### GIVEN RECORDS ###

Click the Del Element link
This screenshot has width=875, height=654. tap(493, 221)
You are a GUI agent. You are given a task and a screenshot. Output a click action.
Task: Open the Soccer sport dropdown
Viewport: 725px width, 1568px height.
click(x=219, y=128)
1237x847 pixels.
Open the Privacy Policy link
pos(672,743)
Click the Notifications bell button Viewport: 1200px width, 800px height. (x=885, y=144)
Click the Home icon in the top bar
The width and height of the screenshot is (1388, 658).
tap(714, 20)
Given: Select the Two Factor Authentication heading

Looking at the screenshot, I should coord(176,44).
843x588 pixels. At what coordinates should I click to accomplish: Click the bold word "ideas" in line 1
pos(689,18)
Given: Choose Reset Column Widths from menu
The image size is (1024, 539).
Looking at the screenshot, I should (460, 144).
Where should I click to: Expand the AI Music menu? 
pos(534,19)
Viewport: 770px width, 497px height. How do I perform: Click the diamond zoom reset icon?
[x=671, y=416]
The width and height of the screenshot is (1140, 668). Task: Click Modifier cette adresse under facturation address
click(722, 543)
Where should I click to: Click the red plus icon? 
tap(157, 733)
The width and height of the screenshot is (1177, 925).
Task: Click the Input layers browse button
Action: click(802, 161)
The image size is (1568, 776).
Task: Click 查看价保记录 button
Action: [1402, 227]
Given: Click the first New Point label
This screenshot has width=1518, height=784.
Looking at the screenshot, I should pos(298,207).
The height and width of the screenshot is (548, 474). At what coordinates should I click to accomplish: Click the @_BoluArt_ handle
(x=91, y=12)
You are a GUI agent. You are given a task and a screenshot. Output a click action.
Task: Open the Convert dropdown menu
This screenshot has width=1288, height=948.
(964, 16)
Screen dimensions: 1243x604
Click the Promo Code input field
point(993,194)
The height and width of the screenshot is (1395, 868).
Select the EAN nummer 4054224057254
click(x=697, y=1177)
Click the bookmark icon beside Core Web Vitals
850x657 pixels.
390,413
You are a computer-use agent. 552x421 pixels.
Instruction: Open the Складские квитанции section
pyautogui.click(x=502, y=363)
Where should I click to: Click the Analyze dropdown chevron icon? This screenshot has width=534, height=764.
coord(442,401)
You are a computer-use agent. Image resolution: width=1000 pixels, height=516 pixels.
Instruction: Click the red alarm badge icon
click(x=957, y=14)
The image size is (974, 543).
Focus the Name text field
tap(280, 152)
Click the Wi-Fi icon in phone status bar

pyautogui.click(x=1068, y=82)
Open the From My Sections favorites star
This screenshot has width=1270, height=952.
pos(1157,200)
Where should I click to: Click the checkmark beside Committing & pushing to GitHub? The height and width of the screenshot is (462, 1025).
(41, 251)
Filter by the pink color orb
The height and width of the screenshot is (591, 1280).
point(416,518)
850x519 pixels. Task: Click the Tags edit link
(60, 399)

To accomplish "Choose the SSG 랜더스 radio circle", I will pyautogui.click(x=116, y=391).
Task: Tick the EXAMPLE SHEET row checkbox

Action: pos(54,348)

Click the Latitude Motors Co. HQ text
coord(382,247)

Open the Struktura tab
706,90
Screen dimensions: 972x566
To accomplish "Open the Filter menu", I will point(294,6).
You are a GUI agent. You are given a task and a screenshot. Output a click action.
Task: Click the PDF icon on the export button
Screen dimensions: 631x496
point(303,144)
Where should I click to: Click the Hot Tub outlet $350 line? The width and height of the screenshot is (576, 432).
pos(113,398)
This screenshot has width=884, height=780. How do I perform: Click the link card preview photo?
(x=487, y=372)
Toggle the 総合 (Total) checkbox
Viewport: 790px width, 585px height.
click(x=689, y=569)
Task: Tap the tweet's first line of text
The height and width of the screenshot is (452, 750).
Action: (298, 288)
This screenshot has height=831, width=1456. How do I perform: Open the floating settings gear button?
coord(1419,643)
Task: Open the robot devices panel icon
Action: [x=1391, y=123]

###

▶ [YOUR OBJECTIVE]: Can you print every line above word for word, without changing anything?

▶ [SOLUTION]:
Click the Del Element link
This screenshot has width=875, height=654. tap(493, 221)
You are a GUI agent. You are given a task and a screenshot. Output a click action.
Task: Open the Soccer sport dropdown
Viewport: 725px width, 1568px height.
click(x=219, y=128)
1237x847 pixels.
Open the Privacy Policy link
pos(672,743)
Click the Notifications bell button Viewport: 1200px width, 800px height. (x=885, y=144)
Click the Home icon in the top bar
The width and height of the screenshot is (1388, 658).
tap(714, 20)
Given: Select the Two Factor Authentication heading

Looking at the screenshot, I should coord(176,44).
843x588 pixels. At what coordinates should I click to accomplish: Click the bold word "ideas" in line 1
pos(689,18)
Given: Choose Reset Column Widths from menu
The image size is (1024, 539).
Looking at the screenshot, I should (460, 144).
Where should I click to: Expand the AI Music menu? 
pos(534,19)
Viewport: 770px width, 497px height. How do I perform: Click the diamond zoom reset icon?
[x=671, y=416]
The width and height of the screenshot is (1140, 668). Task: Click Modifier cette adresse under facturation address
click(722, 543)
Where should I click to: Click the red plus icon? 
tap(157, 733)
The width and height of the screenshot is (1177, 925).
Task: Click the Input layers browse button
Action: click(802, 161)
The image size is (1568, 776).
Task: Click 查看价保记录 button
Action: [1402, 227]
Given: Click the first New Point label
This screenshot has width=1518, height=784.
Looking at the screenshot, I should pos(298,207).
The height and width of the screenshot is (548, 474). At what coordinates should I click to accomplish: Click the @_BoluArt_ handle
(x=91, y=12)
You are a GUI agent. You are given a task and a screenshot. Output a click action.
Task: Open the Convert dropdown menu
This screenshot has width=1288, height=948.
(964, 16)
Screen dimensions: 1243x604
Click the Promo Code input field
point(993,194)
The height and width of the screenshot is (1395, 868).
Select the EAN nummer 4054224057254
click(x=697, y=1177)
Click the bookmark icon beside Core Web Vitals
850x657 pixels.
390,413
You are a computer-use agent. 552x421 pixels.
Instruction: Open the Складские квитанции section
pyautogui.click(x=502, y=363)
Where should I click to: Click the Analyze dropdown chevron icon? This screenshot has width=534, height=764.
coord(442,401)
You are a computer-use agent. Image resolution: width=1000 pixels, height=516 pixels.
Instruction: Click the red alarm badge icon
click(x=957, y=14)
The image size is (974, 543).
Focus the Name text field
tap(280, 152)
Click the Wi-Fi icon in phone status bar

pyautogui.click(x=1068, y=82)
Open the From My Sections favorites star
This screenshot has width=1270, height=952.
pos(1157,200)
Where should I click to: Click the checkmark beside Committing & pushing to GitHub? The height and width of the screenshot is (462, 1025).
(41, 251)
Filter by the pink color orb
The height and width of the screenshot is (591, 1280).
point(416,518)
850x519 pixels. Task: Click the Tags edit link
(60, 399)

To accomplish "Choose the SSG 랜더스 radio circle", I will pyautogui.click(x=116, y=391).
Task: Tick the EXAMPLE SHEET row checkbox

Action: pos(54,348)

Click the Latitude Motors Co. HQ text
coord(382,247)

Open the Struktura tab
706,90
Screen dimensions: 972x566
To accomplish "Open the Filter menu", I will point(294,6).
You are a GUI agent. You are given a task and a screenshot. Output a click action.
Task: Click the PDF icon on the export button
Screen dimensions: 631x496
point(303,144)
Where should I click to: Click the Hot Tub outlet $350 line? The width and height of the screenshot is (576, 432).
pos(113,398)
This screenshot has width=884, height=780. How do I perform: Click the link card preview photo?
(x=487, y=372)
Toggle the 総合 (Total) checkbox
Viewport: 790px width, 585px height.
click(x=689, y=569)
Task: Tap the tweet's first line of text
The height and width of the screenshot is (452, 750).
Action: (298, 288)
This screenshot has height=831, width=1456. How do I perform: Open the floating settings gear button?
coord(1419,643)
Task: Open the robot devices panel icon
Action: [x=1391, y=123]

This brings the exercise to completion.